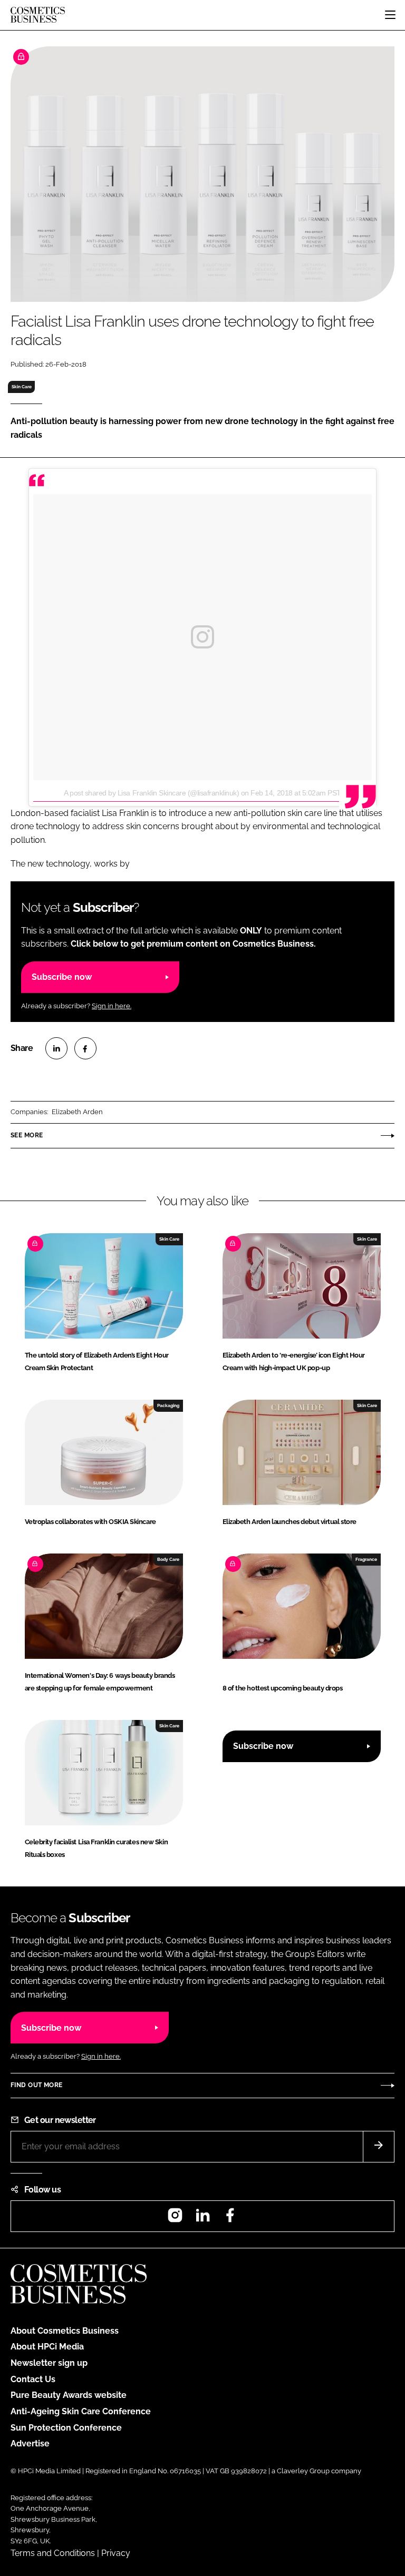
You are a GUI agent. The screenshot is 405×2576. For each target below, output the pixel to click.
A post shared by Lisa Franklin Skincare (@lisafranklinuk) (151, 793)
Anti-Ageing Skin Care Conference (81, 2411)
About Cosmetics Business (65, 2331)
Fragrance (366, 1559)
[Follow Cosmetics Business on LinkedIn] (202, 2219)
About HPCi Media (47, 2347)
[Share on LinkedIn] (56, 1048)
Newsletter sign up (49, 2363)
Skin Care (22, 386)
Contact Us (33, 2379)
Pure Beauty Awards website (69, 2395)
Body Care (168, 1559)
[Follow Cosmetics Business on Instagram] (175, 2219)
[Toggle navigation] (390, 15)
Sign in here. (111, 1006)
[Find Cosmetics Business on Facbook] (229, 2219)
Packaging (168, 1405)
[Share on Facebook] (85, 1048)
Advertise (30, 2444)
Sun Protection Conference (66, 2428)
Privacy (115, 2553)
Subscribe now (62, 977)
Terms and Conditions (53, 2553)
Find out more (36, 2085)
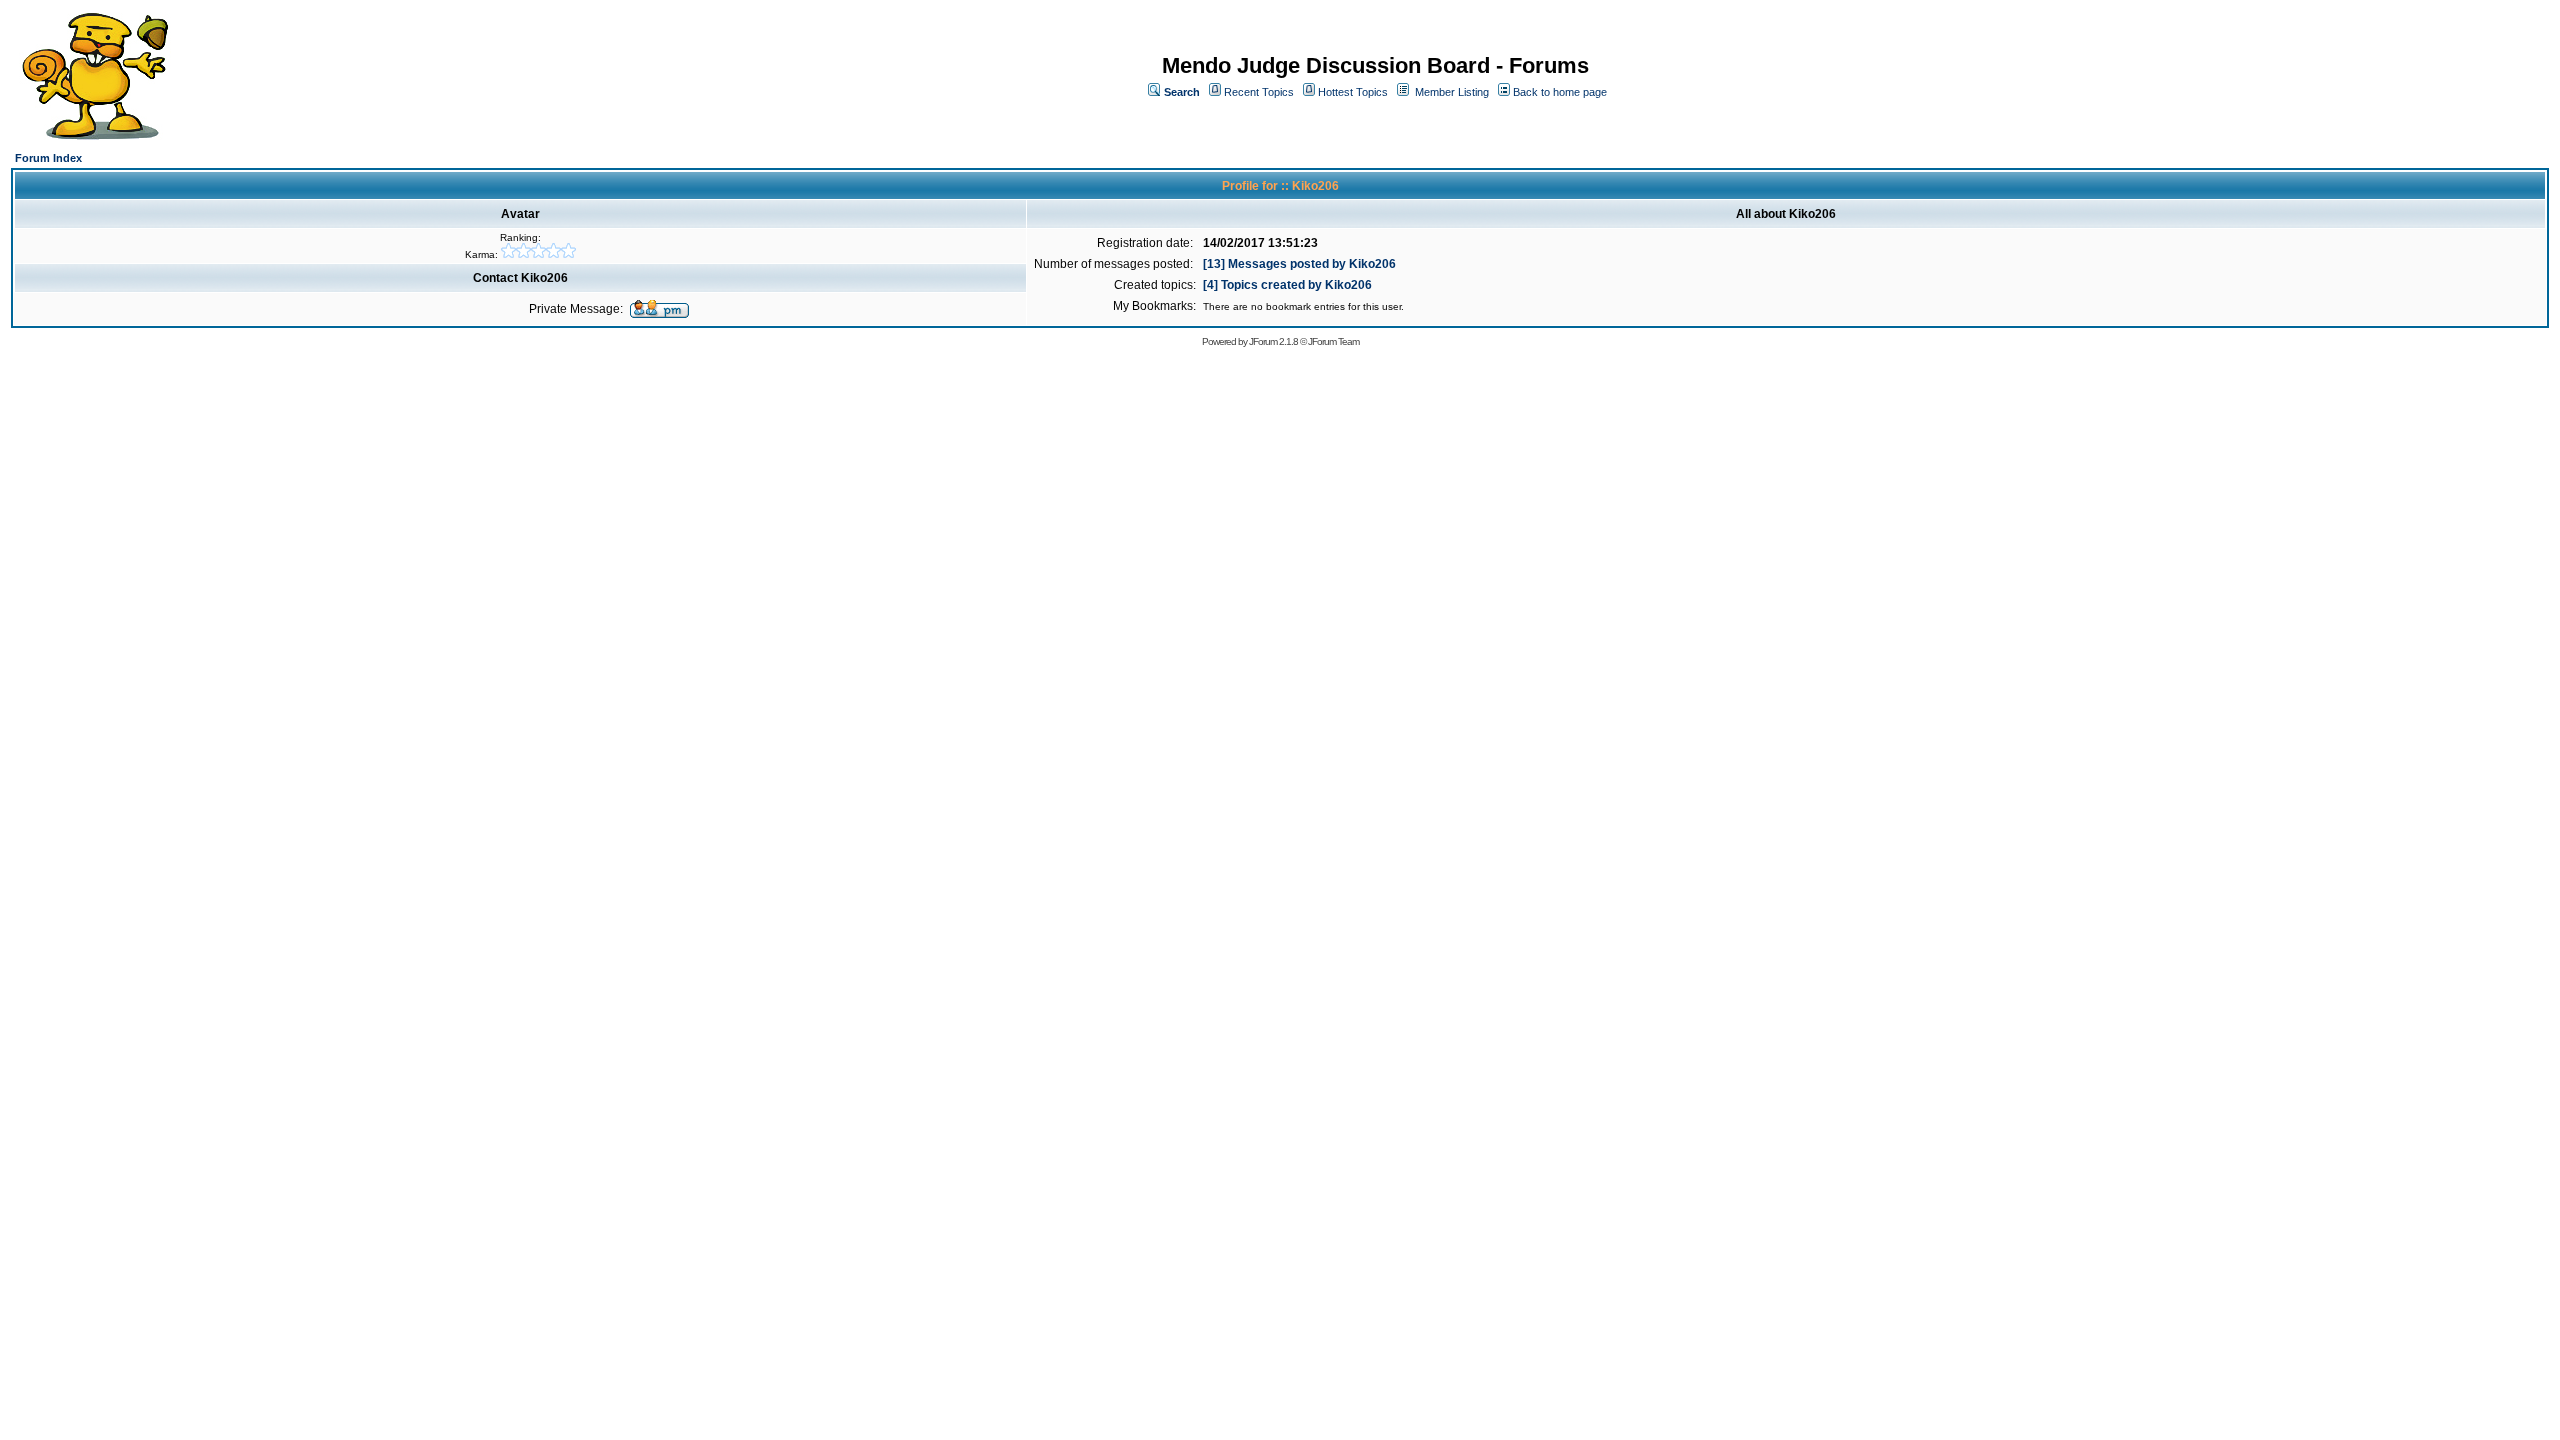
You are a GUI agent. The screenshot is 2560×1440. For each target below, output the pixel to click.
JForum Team (1333, 341)
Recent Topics (1259, 92)
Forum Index (48, 158)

» **Description of the task**
Return the entries verbatim without images.

» **Expected answer**
You are a GUI agent. The screenshot is 405×2576. For each target below, output the pixel to click.
A post shared by Lisa Franklin Skincare (@lisafranklinuk) (151, 793)
Anti-Ageing Skin Care Conference (81, 2411)
About Cosmetics Business (65, 2331)
Fragrance (366, 1559)
[Follow Cosmetics Business on LinkedIn] (202, 2219)
About HPCi Media (47, 2347)
[Share on LinkedIn] (56, 1048)
Newsletter sign up (49, 2363)
Skin Care (22, 386)
Contact Us (33, 2379)
Pure Beauty Awards website (69, 2395)
Body Care (168, 1559)
[Follow Cosmetics Business on Instagram] (175, 2219)
[Toggle navigation] (390, 15)
Sign in here. (111, 1006)
[Find Cosmetics Business on Facbook] (229, 2219)
Packaging (168, 1405)
[Share on Facebook] (85, 1048)
Advertise (30, 2444)
Sun Protection Conference (66, 2428)
Privacy (115, 2553)
Subscribe now (62, 977)
Terms and Conditions (53, 2553)
Find out more (36, 2085)
You are a GUI agent. The screenshot is 2560×1440. For each target below, output the pixel to click.
JForum Team (1333, 341)
Recent Topics (1259, 92)
Forum Index (48, 158)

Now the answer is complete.